A screenshot of Ketchup, showing my custom Recents Tabs

User Generated Tabs

So far I’ve been discussing tabs as a way of navigation between different views of the app created by the developer, but I haven’t mentioned tabs like how we think of them in a browser. On macOS, document based apps (think apps like Pages or Numbers) can display tabs for a number of open documents on screen, letting you quickly switch between them. (I think this used to also be the case on iPadOS but isn’t any longer??). And switching between tabs is a great navigation pattern. A Wikipedia app could let you keep multiple pages open at once, quickly switching between them without losing your place. 

It’s baffling to me that there’s no system provided solution to this and as a result, so many iOS apps consist of going back and forth between lists and detail views, up and down the navigation stack, when lateral navigation would be more efficient. 

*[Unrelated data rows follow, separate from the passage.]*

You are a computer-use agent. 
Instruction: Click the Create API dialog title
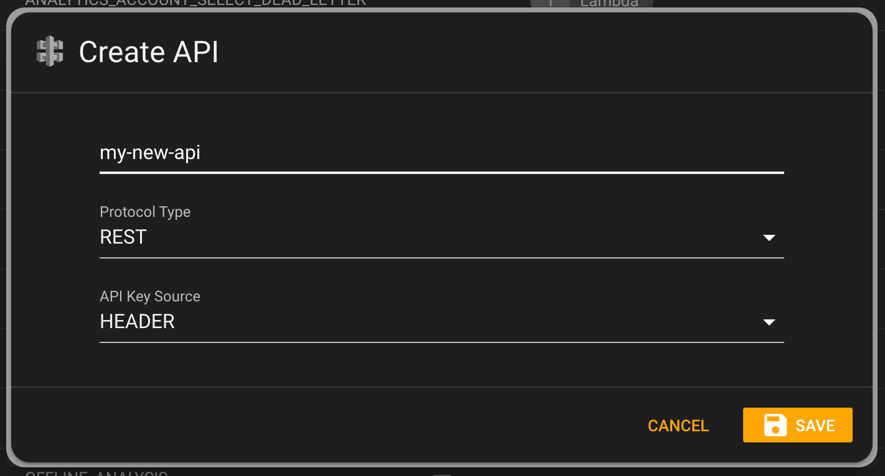tap(149, 52)
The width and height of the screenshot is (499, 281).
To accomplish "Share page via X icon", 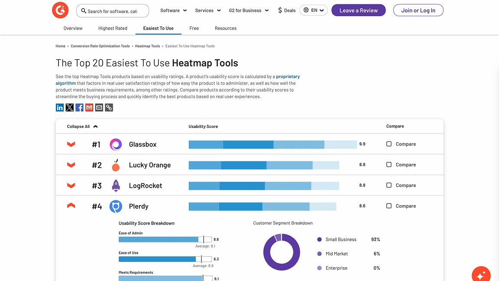I will (x=70, y=108).
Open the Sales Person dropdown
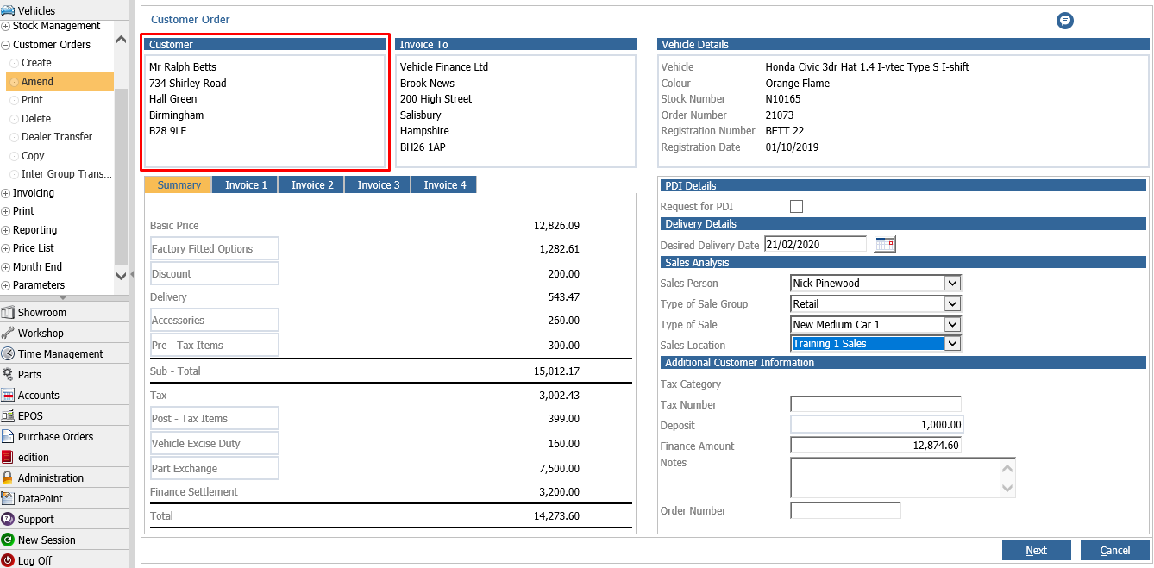Viewport: 1154px width, 568px height. click(952, 283)
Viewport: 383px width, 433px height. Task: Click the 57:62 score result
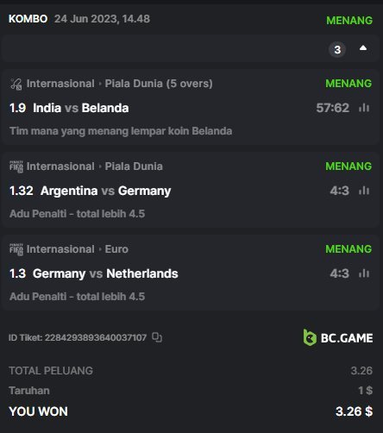click(x=333, y=108)
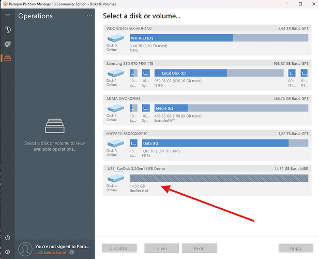This screenshot has height=259, width=319.
Task: Select the computer view sidebar icon
Action: click(7, 44)
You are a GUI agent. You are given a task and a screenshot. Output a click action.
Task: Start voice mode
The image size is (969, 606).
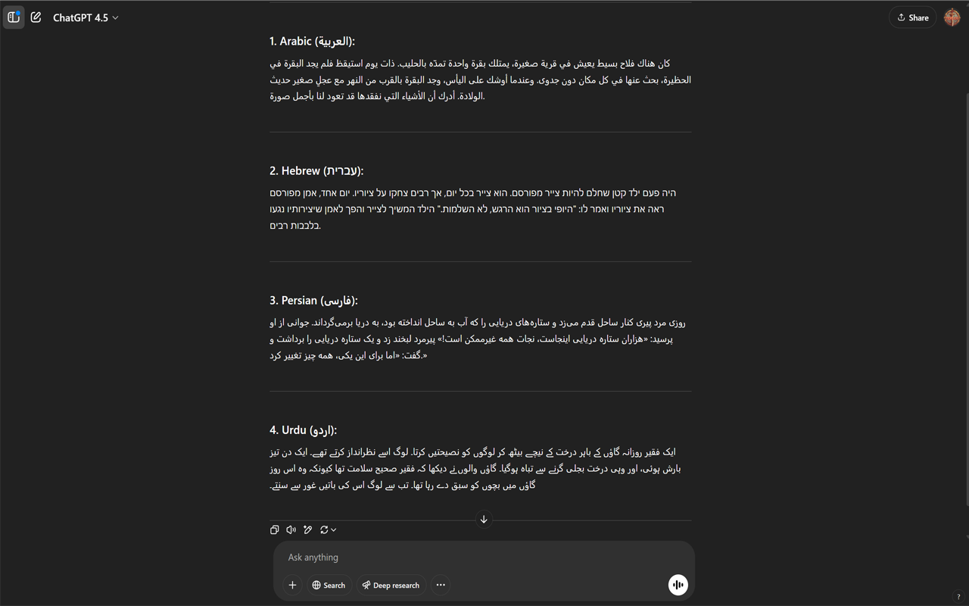(x=678, y=585)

I built a simple version of this for my app Ketchup, and while it doesn’t do everything I’d like (save scroll position, for example) it does let you quickly switch between recent pages, saving you time as you cross reference information.


Ultimately, I think the simplicity of Tab Bars as they exist today don’t account for the complexities of modern apps. I’m hoping the iOS 19 changes allow for much more flexibility and opportunities to experiment. I guess we’ll find out in June.